> _WHAT NEEDS TO BE DONE_: Please output the lines from the one with "Image resolution: width=941" through the end of the data exactly as written, omitting all pictures.

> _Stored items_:

+ + +

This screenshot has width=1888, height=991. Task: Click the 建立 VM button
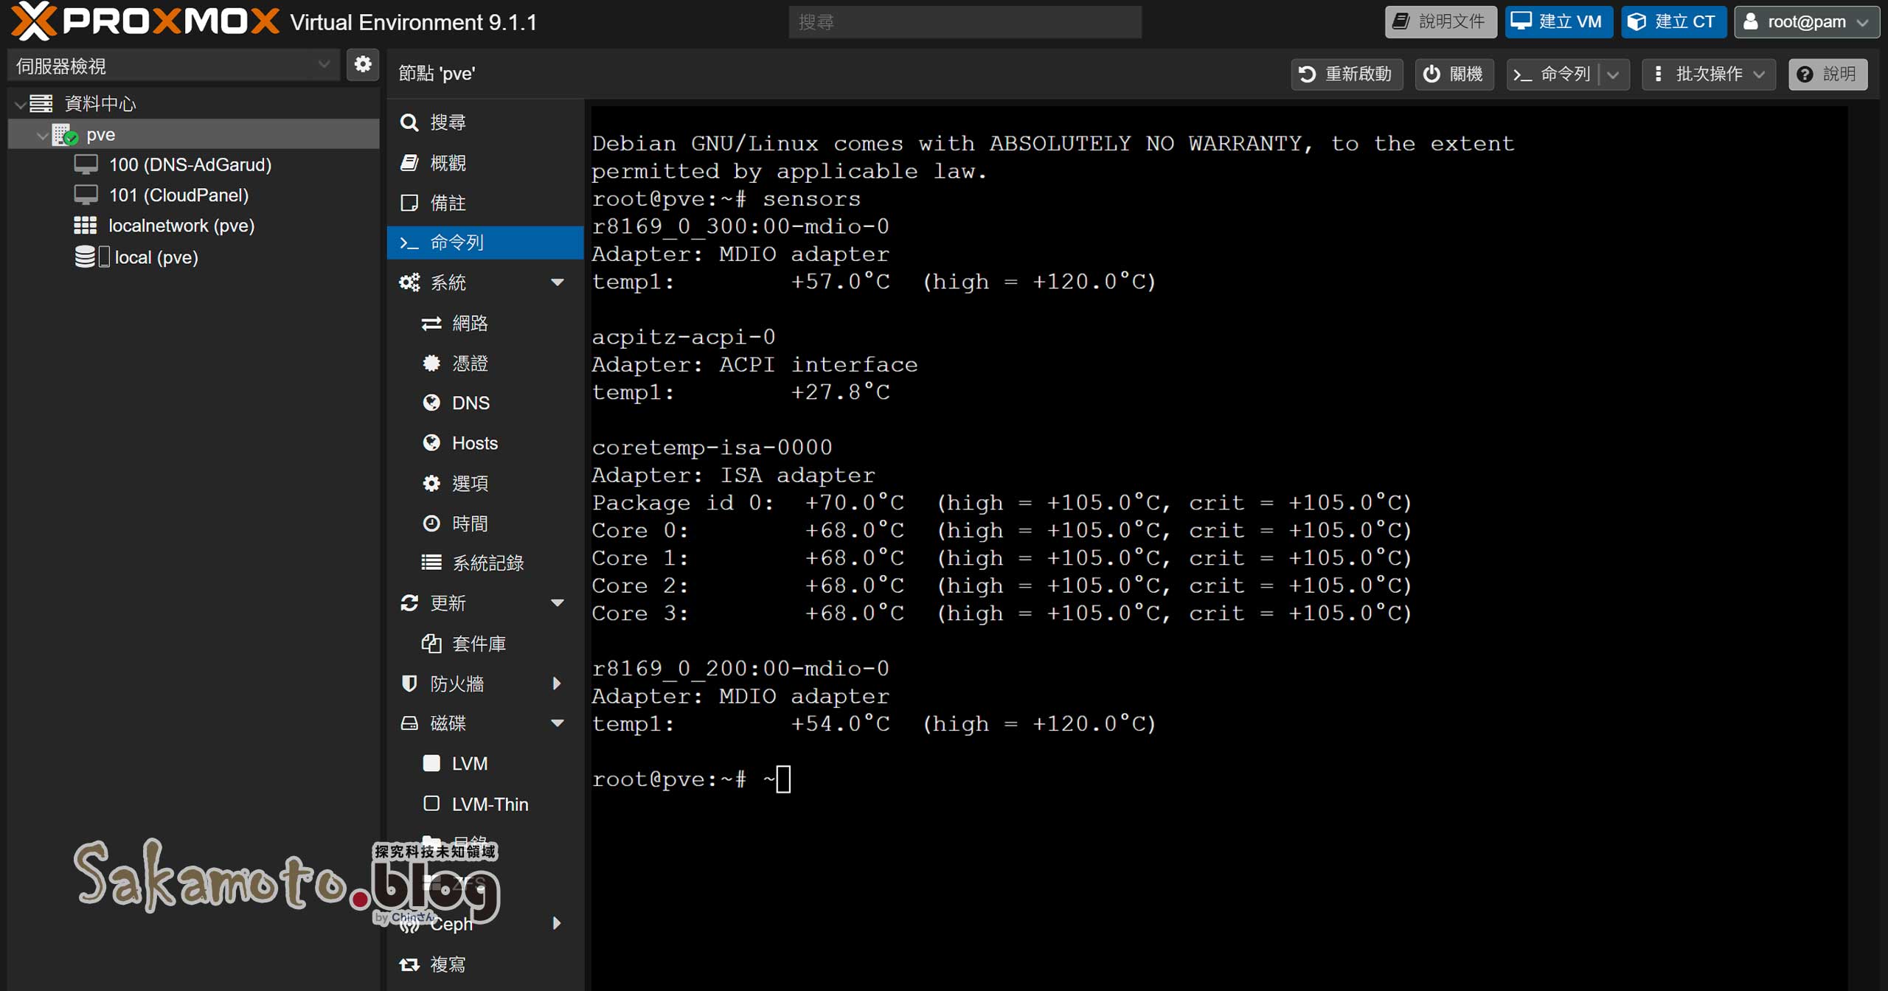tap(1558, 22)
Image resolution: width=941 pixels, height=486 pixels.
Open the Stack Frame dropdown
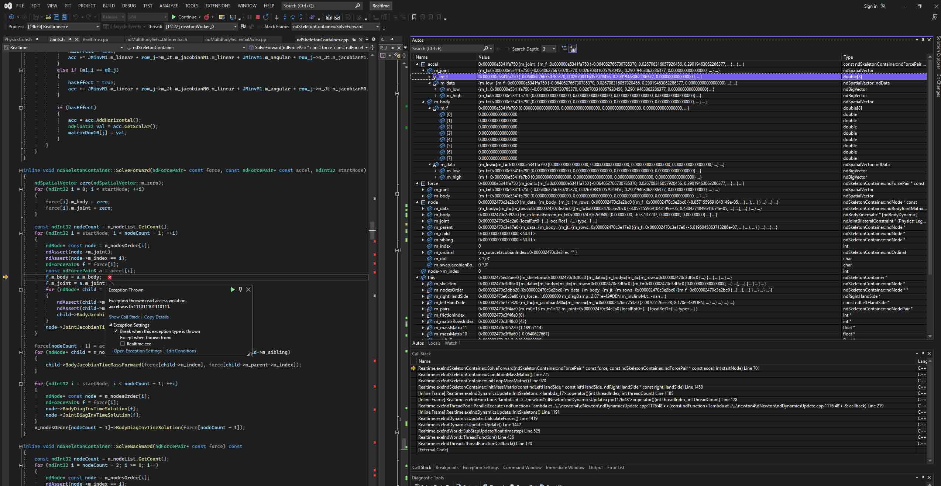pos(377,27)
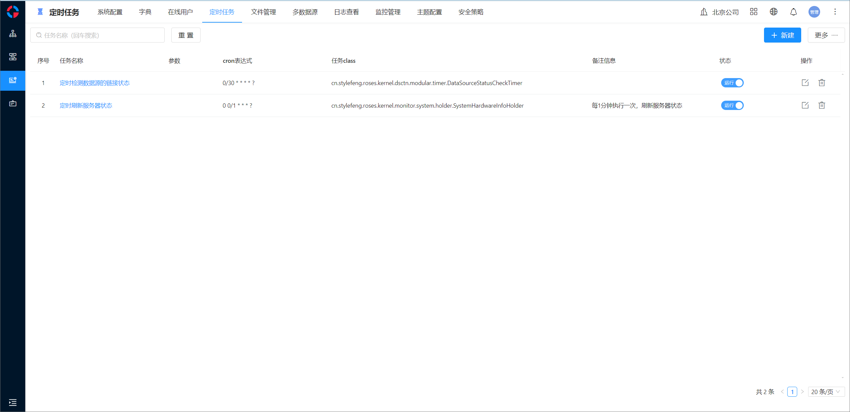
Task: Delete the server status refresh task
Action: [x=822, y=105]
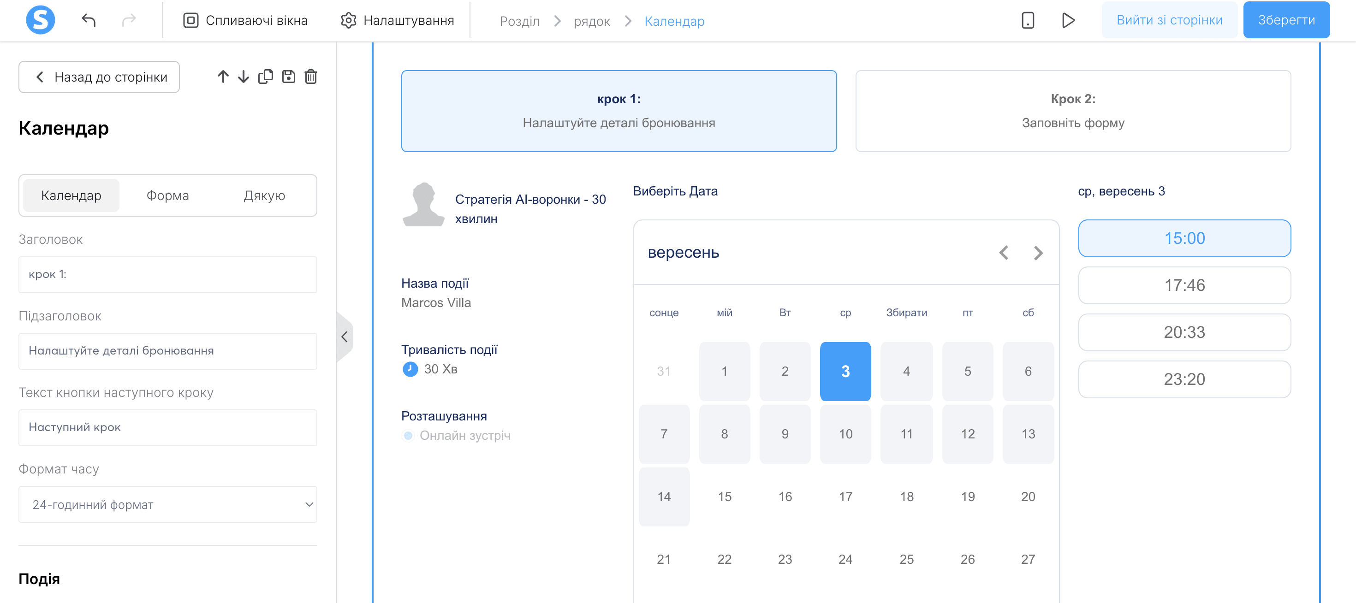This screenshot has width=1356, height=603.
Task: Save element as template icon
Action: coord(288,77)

+ + +

> _COMPLETED EXERCISE_:
Image resolution: width=941 pixels, height=486 pixels.
Open the Stack Frame dropdown
pos(377,27)
Task: Delete the server status refresh task
Action: [x=822, y=105]
This screenshot has width=1356, height=603.
Task: Save element as template icon
Action: coord(288,77)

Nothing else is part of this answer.